4. Make predictions on the test set using the model versions that are currently in "Staging" and "Production" stages, and compare their performance.
5. Based on the results, update the "Production" model version accordingly.

**Note: The model registry doesn't actually deploy the model into Production.

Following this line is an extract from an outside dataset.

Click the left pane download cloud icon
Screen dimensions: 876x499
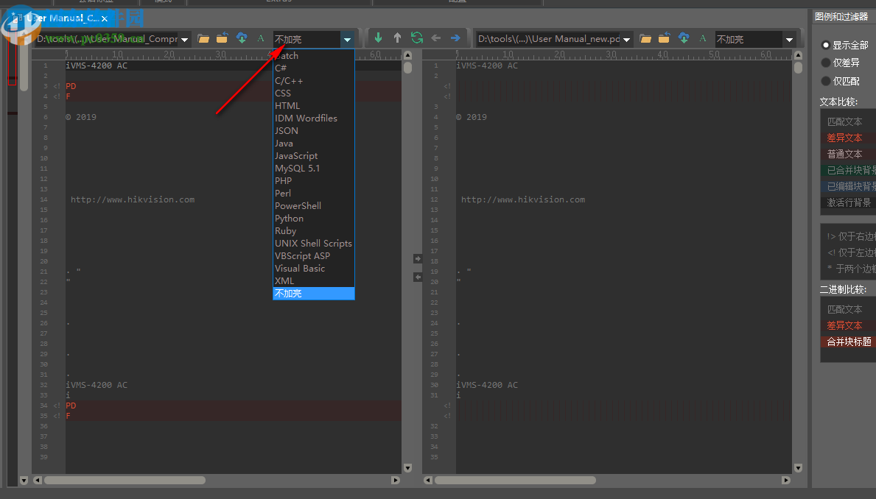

It just labels the model version with "Production". Complement the registry with some CI/CD code that does the actual deployment.**

In [38]:
from sklearn.metrics import root_mean_squared_error
import pandas as pd


def read_dataframe(filename):
    df = pd.read_parquet(filename)

    df.lpep_dropoff_datetime = pd.to_datetime(df.lpep_dropoff_datetime)
    df.lpep_pickup_datetime = pd.to_datetime(df.lpep_pickup_datetime)

    df['duration'] = df.lpep_dropoff_datetime - df.lpep_pickup_datetime
    df.duration = df.duration.apply(lambda td: td.total_seconds() / 60)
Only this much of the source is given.